Balancing Freedom and Compliance

Wise leaders understand that compliance is best achieved with a minimalist approach to law-making that preserves freedom

By Wayne Prins, Executive Director

Freedom is quite the loaded word. Throughout history, the pursuit of freedom has been the driving force of so much human behaviour. The act of denying or otherwise taking various forms of freedom from an individual or group of people is a root cause of injustice. Likewise, the granting of various forms of freedom is the foundation of justice.

Unions exist thanks to freedom of association, guaranteed in the Charter of Rights and Freedoms. We can advance interests and ideas thanks to guarantees of freedom of speech and freedom of expression. When necessary, we can protest thanks to the freedom of peaceful assembly. Workers can pursue opportunity wherever they want in Canada thanks to freedom of mobility. And you can believe what you want thanks to freedom of conscience and religion.

In a civil and stable society, freedoms are accompanied by laws that set out the rules of engagement for citizens to live by. In democratic countries, we elect leaders who are responsible for making, maintaining, and enforcing such laws. The corresponding responsibility of citizens is to comply with them—or suffer the consequences of breaking them.

The balance between the freedoms we enjoy and the laws that we must comply with is a delicate one, and one that cannot be taken for granted by either side of this balance equation. Yes, compliance to the law is a reasonable expectation in a civil society. But wise leaders also understand that compliance is best achieved when the governing authority takes a minimalist approach to law-making, with a bias for maximizing the preservation of freedom. I see way too many examples of governments at all levels in Canada rejecting this minimalist approach and seeking to intervene in matters rightly left to the freedom of citizens.

Want some examples? The restrictive tendering practices of the BC government is a great example, where a law is used to grant exclusive access to publicly funded construction projects to the government’s preferred unions—which also happen to be the unions that support them with money and volunteers. Or the federal government using vast subsidy programs, taxes, and new laws to manipulate consumer choice and free markets in pursuit of politicians’ ideological interests.

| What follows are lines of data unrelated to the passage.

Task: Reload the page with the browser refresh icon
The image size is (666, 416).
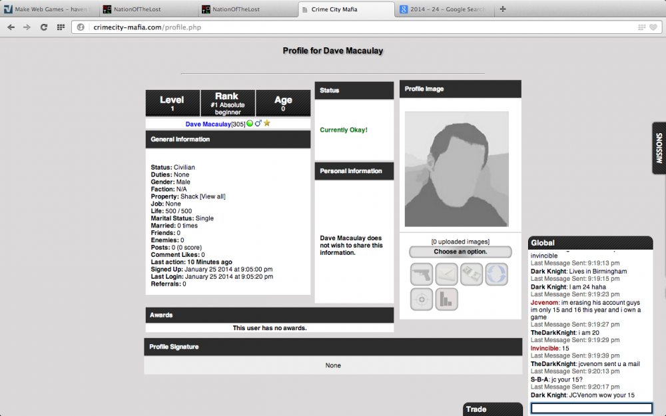Action: tap(43, 28)
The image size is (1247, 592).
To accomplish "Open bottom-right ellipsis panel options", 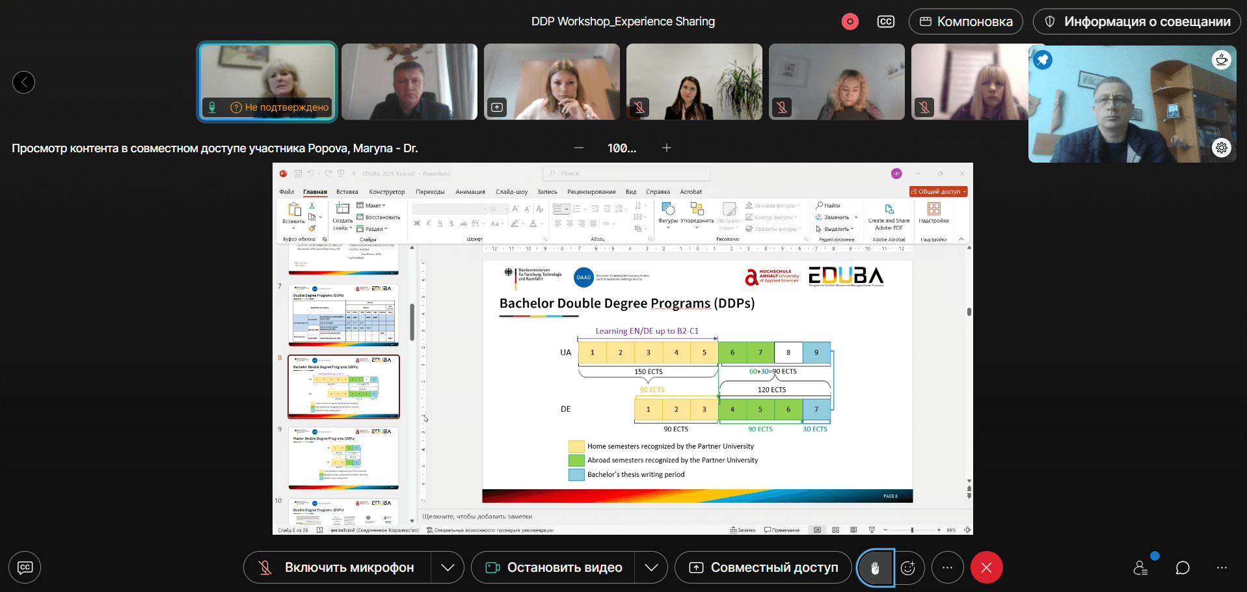I will point(1222,568).
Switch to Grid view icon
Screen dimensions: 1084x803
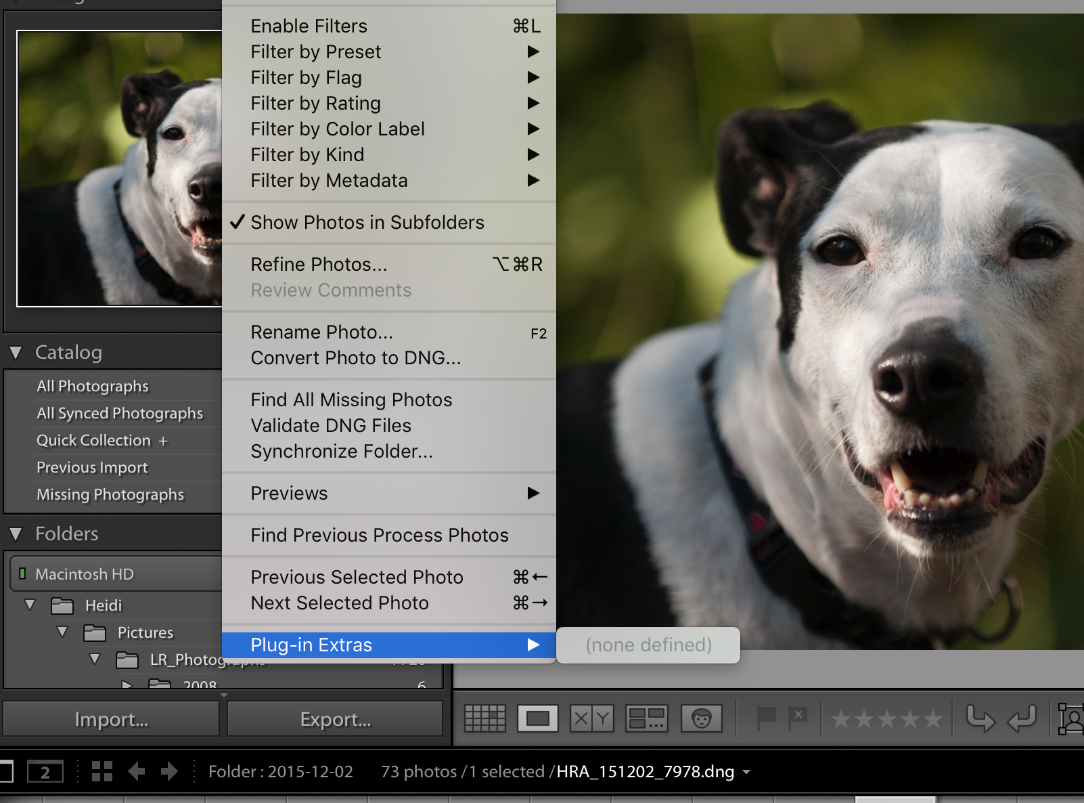(484, 718)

The consequences of government overreach as it relates to various forms of freedom range from economic hardship—hello over-taxation and inflation!—to civil unrest—remember the Freedom Convoy?

I believe the minimalist approach to governance is true for unions as well. The traditional union movement has a long history of using its authority to obstruct the freedom of its members, fining members for simply performing work outside their own union. They also compel union membership and direct members how to vote in matters of personal conscience unrelated to the workplace.

At CLAC, we understand the necessary balance between freedom and compliance. We passionately and vigorously pursue justice and fairness for workers, with a bias for maximizing members’ freedoms. I believe this is the right approach to leadership. I wish more union and political leaders agreed.